Momentos após o plenário do Senado rejeitar a indicação de Jorge Messias para o Supremo Tribunal Federal, o ministro das Relações Institucionais, José Guimarães, afirmou que o governo recebeu o resultado com serenidade, mas cobrou que a Casa explique as razões que levaram à derrota. A declaração marca reação imediata do Planalto a uma derrota política incomum para uma indicação presidencial.
Guimarães saiu em defesa do ex-indicado, ao ressaltar que Messias atendia aos requisitos constitucionais e demonstrou preparo técnico e compromisso com a Constituição durante a sabatina na Comissão de Constituição e Justiça. O ministro acrescentou que, reconhecendo a prerrogativa do Senado, cabe aos senadores justificar ao país os motivos da rejeição.

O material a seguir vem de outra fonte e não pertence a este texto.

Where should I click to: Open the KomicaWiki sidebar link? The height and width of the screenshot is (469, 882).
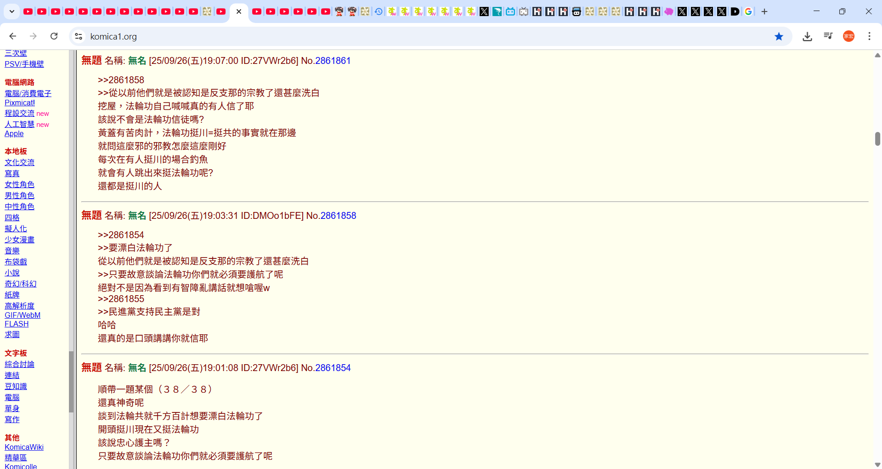point(24,447)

A rejeição expõe um custo político para o governo: além do constrangimento institucional, aumenta a pressão sobre as estratégias de interlocução do Palácio com o Congresso. O episódio acende alerta sobre fragilidades na articulação política e complica a narrativa oficial de harmonia entre Executivo e Legislativo em temas sensíveis como a composição do STF.

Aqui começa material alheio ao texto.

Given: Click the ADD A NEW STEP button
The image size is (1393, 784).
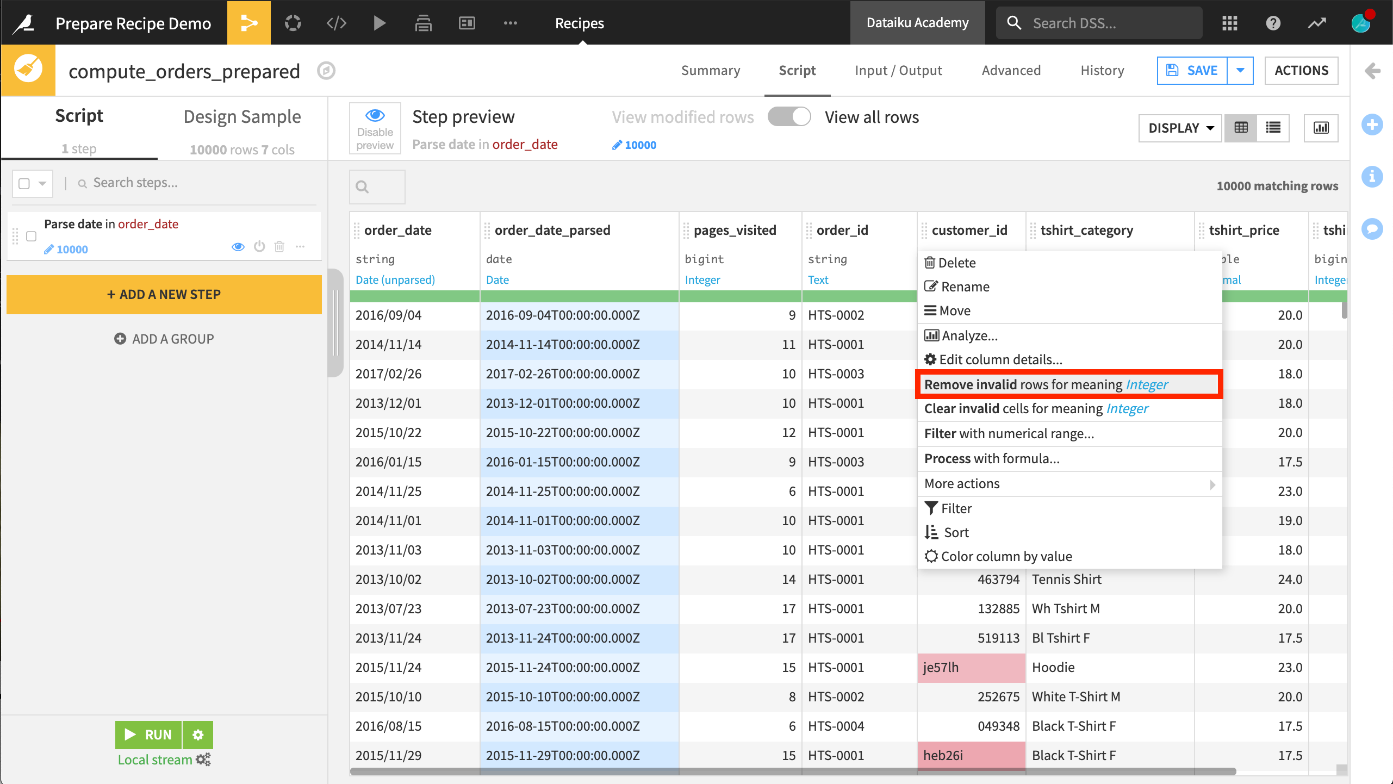Looking at the screenshot, I should pos(165,294).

Restam ao Planalto decisões delicadas: avaliar novos nomes, calibrar respostas públicas e intensificar diálogo com lideranças no Senado para tentar recuperar margem de governabilidade em pautas futuras. A cobrança de explicações por parte de Guimarães procura transformar a derrota em exigência de transparência da Casa, mas não atenua, por ora, o desgaste político resultante.